- Born: Marceline A. Hugot February 10, 1960 (age 66) Hartford, Connecticut, U.S.
- Occupation: Actress
- Years active: 1988–present

= Marceline Hugot =

American actress

Marceline Hugot (born February 10, 1960) is an American stage and screen actress. Best known for playing Kathy Geiss on NBC sitcom 30 Rock, she has also appeared in the films Working Girl, Julie & Julia, To Wong Foo, Thanks for Everything! Julie Newmar, and United 93 and the television shows Sex and the City, Ed, Onion News Network, The Leftovers, and Godless.

==Life and career==
Marceline A. Hugot was born in Hartford, Connecticut, and had dual citizenship in both the US and France. Her father, François Hugot, was a professor of French studies at Brown University in Providence, Rhode Island.

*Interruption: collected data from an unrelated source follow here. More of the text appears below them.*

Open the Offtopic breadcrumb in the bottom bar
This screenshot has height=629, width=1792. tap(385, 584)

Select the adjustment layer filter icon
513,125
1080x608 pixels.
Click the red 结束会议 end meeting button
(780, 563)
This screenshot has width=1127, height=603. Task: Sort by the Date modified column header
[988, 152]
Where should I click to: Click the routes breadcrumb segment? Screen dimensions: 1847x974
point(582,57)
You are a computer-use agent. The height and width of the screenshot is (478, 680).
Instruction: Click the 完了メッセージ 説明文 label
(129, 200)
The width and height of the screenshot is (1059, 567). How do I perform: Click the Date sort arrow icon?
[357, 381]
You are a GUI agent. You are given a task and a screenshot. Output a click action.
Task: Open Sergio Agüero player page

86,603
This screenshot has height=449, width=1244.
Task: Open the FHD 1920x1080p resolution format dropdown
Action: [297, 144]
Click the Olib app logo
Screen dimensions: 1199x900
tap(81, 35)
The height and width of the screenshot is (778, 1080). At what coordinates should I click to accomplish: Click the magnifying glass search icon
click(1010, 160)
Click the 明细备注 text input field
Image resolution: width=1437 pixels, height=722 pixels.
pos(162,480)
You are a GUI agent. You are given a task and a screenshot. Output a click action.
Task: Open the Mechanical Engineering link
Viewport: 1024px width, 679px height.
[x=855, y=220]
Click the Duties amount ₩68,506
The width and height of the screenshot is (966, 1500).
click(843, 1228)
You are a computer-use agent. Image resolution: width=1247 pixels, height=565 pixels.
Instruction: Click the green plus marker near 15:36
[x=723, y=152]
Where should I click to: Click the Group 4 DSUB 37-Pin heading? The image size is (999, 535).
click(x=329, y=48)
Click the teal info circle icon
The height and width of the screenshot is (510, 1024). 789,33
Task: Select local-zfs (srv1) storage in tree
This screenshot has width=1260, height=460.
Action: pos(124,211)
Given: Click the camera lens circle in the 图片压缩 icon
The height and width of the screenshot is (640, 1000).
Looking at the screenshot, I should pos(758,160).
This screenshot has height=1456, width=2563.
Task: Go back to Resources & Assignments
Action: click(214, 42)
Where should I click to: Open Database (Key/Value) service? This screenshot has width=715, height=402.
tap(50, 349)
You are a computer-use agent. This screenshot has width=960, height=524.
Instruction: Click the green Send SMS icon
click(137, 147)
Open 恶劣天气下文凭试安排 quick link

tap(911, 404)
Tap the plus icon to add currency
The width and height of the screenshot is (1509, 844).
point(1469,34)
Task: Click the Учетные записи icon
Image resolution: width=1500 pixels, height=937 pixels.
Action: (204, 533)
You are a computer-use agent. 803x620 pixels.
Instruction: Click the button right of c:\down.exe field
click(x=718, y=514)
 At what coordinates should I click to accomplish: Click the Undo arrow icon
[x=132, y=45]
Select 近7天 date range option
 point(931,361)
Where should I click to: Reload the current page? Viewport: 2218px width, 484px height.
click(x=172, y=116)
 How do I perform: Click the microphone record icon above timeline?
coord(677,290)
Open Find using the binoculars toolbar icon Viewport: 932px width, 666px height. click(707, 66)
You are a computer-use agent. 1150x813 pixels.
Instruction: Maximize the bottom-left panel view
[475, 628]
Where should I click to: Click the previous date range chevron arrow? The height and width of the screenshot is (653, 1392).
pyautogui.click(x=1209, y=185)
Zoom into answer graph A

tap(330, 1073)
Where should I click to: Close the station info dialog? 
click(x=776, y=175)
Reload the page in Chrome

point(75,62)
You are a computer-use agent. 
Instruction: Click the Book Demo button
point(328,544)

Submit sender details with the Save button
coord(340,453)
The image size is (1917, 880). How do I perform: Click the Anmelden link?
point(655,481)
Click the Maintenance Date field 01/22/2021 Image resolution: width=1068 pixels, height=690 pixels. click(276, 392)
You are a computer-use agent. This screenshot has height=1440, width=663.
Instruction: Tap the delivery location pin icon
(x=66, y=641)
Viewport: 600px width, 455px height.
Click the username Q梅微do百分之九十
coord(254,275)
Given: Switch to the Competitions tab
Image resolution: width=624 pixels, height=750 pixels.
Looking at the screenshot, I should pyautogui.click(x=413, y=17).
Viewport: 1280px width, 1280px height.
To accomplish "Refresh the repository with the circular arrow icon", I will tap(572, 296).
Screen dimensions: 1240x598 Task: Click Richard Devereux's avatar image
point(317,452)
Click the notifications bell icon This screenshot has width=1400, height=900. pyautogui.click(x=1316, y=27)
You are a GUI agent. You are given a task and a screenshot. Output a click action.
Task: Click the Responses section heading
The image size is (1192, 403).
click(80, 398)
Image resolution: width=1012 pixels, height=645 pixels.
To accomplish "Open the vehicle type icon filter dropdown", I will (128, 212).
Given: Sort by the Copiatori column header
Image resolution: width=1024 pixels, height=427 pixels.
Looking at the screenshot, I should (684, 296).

She began acting on College Hill, Providence, Rhode Island, as a freshman in college. While studying at University of California, San Diego for a master's degree in the graduate acting program, Hugot landed roles in films such as Working Girl and Woody Allen's Alice before moving to television with Ellen, ER, Law & Order, and Spin City.

In the 2008 PBS film Jump at the Sun, directed by Sam Pollard, Hugot played 1940s radio personality Mary Margaret McBride opposite Kim Brockington's character Zora Neale Hurston. More recently, she starred as Shirley Martland on AMC's Better Call Saul, Gretel on Fox's Gotham, and in the 2020 American black comedy thriller film Blow the Man Down alongside Annette O'Toole, June Squibb, and Margo Martindale.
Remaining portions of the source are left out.